Liquid development is used for single-stage development of electrostatic-charge patterns. It can also be used, however, in plural-stage development, for instance, in the sequential development of two or more color-separation images, or in the annotation of a developed image or in the repeated development of images on a reusable photoconductor after transfer of a developed image.

In certain plural-stage liquid development processes, a problem has arisen. The problem is especially significant in processes for the electrophotographic reproduction of multicolor images of graphic-arts quality. These processes involve exposing a photoconductor sequentially through a series of four registered color-separation transparencies with liquid development of each latent image before the next is formed. The problem is that image defects may occur when developing areas of the substrate which are background or untoned areas of a previous stage. The defect appears as a runny or smeared image in the previously untoned areas, a defect not acceptable for producing high-quality images as required in graphic arts.

It has been discovered that the described image defects in plural-stage liquid development are caused by forces or substances in the previously untoned areas which interfere with further development in those areas. Although the exact nature of those forces or substances is not certain, the present invention provides a method which reduces or eliminates the problem.

:: Objective 1 ::
According to the liquid development passage, what causes runny or smeared images in areas left untoned at an earlier stage? Answer in one to three sentences.
:: Objective 2 ::
From the liquid development passage, list every example it gives of plural-stage development.
:: Objective 3 ::
Continue the liquid development passage, starting after its last sentence.

:: Dataset records ::
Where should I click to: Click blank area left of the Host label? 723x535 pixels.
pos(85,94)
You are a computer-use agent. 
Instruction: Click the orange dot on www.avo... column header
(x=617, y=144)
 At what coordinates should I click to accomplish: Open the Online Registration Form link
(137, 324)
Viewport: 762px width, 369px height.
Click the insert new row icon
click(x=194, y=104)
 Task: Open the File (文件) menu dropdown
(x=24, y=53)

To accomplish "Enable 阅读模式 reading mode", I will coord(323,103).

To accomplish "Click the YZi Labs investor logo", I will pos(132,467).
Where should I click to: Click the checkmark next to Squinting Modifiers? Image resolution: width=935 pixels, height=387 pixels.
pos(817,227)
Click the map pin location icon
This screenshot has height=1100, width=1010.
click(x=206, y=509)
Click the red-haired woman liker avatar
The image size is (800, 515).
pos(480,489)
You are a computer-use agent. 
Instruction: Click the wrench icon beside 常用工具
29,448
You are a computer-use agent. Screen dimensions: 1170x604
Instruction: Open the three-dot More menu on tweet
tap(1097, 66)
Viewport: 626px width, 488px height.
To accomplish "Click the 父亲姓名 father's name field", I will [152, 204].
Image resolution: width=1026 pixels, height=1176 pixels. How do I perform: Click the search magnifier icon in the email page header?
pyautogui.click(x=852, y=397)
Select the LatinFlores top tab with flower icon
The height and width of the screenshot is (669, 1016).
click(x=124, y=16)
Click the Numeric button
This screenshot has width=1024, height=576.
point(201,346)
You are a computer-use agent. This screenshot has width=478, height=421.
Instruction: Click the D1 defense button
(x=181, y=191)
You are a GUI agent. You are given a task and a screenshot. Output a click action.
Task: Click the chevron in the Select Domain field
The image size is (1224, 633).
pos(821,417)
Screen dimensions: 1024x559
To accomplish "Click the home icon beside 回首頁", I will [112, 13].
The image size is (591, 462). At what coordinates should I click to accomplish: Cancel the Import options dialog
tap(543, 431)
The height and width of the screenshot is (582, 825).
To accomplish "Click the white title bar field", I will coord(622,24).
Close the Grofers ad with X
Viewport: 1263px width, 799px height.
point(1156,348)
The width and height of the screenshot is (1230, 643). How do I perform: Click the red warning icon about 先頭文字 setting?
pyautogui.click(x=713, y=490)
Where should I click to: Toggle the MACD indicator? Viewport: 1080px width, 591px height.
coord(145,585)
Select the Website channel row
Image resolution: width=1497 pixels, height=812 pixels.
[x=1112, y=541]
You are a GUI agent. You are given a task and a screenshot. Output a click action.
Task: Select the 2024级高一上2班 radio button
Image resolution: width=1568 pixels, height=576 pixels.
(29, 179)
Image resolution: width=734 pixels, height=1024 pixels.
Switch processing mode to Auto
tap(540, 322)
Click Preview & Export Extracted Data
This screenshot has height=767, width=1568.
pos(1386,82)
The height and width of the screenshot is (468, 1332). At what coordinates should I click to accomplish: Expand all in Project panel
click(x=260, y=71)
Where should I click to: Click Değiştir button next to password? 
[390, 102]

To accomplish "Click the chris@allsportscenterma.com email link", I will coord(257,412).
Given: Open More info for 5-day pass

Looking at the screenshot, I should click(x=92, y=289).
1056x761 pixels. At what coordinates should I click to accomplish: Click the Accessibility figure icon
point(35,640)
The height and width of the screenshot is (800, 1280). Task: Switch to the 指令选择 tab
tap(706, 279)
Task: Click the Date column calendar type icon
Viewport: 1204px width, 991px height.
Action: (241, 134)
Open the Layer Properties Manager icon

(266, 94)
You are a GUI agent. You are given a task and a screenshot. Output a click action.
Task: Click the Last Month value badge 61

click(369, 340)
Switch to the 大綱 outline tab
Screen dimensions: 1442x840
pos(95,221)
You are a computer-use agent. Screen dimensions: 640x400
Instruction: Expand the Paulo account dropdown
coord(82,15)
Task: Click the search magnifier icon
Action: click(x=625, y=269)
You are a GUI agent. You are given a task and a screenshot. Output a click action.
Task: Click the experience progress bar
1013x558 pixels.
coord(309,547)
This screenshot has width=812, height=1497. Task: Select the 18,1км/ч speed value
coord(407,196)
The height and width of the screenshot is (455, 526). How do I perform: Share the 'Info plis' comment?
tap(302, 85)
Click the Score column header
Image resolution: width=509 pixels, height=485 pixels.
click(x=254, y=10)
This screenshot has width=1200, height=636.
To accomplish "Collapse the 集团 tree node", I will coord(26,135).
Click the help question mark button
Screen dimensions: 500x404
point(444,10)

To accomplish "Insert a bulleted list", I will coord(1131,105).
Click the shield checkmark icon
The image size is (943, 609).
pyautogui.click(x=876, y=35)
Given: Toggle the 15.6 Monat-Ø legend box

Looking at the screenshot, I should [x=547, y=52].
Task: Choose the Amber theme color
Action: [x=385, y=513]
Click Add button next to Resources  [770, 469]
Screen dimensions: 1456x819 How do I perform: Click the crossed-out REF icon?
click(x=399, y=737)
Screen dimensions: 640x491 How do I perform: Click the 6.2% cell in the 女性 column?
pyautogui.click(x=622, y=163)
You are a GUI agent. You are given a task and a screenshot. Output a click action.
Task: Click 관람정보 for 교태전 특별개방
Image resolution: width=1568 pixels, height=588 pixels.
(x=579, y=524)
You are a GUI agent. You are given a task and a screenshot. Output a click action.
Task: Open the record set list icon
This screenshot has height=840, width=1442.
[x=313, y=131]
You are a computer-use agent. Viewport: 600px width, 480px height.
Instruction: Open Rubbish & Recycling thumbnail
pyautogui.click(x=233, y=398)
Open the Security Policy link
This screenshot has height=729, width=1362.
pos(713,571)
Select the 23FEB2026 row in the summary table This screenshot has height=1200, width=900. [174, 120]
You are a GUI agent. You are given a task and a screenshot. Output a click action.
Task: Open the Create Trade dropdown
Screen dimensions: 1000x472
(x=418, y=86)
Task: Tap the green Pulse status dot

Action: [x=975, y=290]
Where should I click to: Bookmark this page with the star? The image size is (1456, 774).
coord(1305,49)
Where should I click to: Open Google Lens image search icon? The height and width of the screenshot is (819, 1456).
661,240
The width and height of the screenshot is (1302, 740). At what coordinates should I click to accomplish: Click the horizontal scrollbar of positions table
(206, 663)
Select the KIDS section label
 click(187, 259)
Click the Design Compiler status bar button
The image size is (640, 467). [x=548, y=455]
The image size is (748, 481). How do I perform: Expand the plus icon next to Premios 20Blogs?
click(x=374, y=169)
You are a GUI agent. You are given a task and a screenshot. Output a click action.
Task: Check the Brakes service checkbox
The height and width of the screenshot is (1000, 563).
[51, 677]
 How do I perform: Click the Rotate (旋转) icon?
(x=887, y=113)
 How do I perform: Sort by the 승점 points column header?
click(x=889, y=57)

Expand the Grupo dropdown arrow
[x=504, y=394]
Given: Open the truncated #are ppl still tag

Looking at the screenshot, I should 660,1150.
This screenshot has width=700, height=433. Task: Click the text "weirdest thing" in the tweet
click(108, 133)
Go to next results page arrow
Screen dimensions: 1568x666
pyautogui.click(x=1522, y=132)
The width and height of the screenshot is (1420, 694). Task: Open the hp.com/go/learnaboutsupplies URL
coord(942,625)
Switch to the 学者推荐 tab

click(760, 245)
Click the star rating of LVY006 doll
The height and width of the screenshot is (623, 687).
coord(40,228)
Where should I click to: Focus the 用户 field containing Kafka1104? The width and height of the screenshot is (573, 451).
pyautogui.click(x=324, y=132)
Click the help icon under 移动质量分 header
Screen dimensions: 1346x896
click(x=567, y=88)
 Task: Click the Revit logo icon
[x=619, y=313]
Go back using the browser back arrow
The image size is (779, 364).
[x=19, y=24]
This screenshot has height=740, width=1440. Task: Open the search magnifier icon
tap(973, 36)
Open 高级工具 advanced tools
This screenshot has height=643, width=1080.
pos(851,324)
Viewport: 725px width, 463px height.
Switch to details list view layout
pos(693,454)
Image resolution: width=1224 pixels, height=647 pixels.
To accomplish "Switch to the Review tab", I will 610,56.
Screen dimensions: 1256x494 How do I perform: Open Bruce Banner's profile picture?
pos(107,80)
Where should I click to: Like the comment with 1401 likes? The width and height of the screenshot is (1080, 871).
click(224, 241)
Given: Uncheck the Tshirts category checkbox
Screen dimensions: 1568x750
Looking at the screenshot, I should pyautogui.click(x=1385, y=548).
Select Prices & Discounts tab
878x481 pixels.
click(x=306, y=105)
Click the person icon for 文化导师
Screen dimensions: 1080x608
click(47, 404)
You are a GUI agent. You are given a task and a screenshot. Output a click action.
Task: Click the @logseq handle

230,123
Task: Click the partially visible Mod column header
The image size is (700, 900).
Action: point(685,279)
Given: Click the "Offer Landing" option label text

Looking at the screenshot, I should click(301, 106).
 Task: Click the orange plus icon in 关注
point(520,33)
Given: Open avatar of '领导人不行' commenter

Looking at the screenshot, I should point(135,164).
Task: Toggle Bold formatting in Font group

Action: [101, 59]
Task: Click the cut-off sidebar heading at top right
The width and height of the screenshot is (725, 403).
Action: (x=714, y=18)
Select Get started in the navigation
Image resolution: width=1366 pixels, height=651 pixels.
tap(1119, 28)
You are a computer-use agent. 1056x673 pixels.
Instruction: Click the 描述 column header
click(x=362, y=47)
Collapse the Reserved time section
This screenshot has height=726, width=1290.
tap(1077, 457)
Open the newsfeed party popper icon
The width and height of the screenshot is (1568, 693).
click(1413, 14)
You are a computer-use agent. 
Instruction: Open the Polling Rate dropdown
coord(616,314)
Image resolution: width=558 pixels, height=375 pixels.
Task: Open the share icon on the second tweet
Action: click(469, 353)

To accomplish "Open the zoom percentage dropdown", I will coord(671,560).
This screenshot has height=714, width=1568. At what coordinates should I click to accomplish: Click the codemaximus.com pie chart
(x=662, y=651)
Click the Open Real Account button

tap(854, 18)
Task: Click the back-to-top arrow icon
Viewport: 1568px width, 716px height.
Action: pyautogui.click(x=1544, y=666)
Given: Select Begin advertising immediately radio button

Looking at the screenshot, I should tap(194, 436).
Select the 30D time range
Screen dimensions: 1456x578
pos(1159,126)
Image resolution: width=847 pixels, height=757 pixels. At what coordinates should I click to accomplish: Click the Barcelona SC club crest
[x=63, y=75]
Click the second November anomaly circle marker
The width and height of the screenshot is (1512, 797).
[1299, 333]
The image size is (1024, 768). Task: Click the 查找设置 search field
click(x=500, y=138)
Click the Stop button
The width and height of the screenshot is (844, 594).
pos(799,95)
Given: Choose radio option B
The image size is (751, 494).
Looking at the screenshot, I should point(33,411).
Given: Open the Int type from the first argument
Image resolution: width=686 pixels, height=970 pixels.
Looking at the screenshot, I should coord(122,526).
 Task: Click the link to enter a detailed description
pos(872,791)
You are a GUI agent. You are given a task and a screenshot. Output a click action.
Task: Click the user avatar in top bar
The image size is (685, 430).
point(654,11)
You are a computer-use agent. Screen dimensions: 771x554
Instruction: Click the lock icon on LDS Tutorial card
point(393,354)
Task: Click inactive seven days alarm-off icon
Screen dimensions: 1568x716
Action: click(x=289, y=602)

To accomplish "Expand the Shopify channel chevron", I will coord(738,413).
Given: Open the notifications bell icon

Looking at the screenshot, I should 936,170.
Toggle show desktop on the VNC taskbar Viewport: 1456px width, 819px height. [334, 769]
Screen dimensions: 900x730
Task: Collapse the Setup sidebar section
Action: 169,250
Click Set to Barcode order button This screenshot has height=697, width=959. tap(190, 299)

:: Result 1 ::
The defects come from forces or substances in the previously untoned areas that interfere with further development there. The exact nature of those forces or substances is uncertain.

:: Result 2 ::
- The sequential development of two or more color-separation images
- The annotation of a developed image
- The repeated development of images on a reusable photoconductor after transfer of a developed image

:: Result 3 ::
SUMMARY OF THE INVENTION

The method of the invention comprises forming an electrostatic-charge pattern on an insulating surface of an electrostatic recording element, developing the latent image with a liquid developer composition comprising an insulating carrier liquid, a toner and an ionic charge-control agent, rinsing the developed surface with a polar rinse liquid which is not a solvent for the toner, thereafter forming a second charge pattern on the surface extending into areas of the surface not previously developed with toner, and developing the second charge pattern with a liquid developer.

In a preferred embodiment especially adapted for use when the charge-control agent of the developer is a polymeric organo-lithium compound, the polar rinse liquid contains as a carrier liquid a volatile paraffinic hydrocarbon and, as a polar component, oleic acid, linoleic acid or a naphthenic acid in a concentration from 0.5 to 3.5 weight percent.

THE DRAWINGS

The invention will be described by reference to the drawings, of which:

FIG. 1 is a diagrammatic sectional view of an electrostatically charged electrophotographic element with which the method of the invention can be used;

FIG. 2 shows imagewise exposure of the element to light;

FIG. 3 shows development of an electrophotographic image on the element;

FIG. 4 shows the developed element after it is recharged for another exposure;

FIG. 5 shows a second exposure of the previously developed element;

FIG. 6 shows development of the second-stage image without removal of counterions;

FIG. 7 shows the element after a first-stage development and after rinsing in accordance with the invention;

FIG. 8 illustrates exposure and

FIG. 9 illustrates development after rinsing the element with a polar liquid in accordance with the invention.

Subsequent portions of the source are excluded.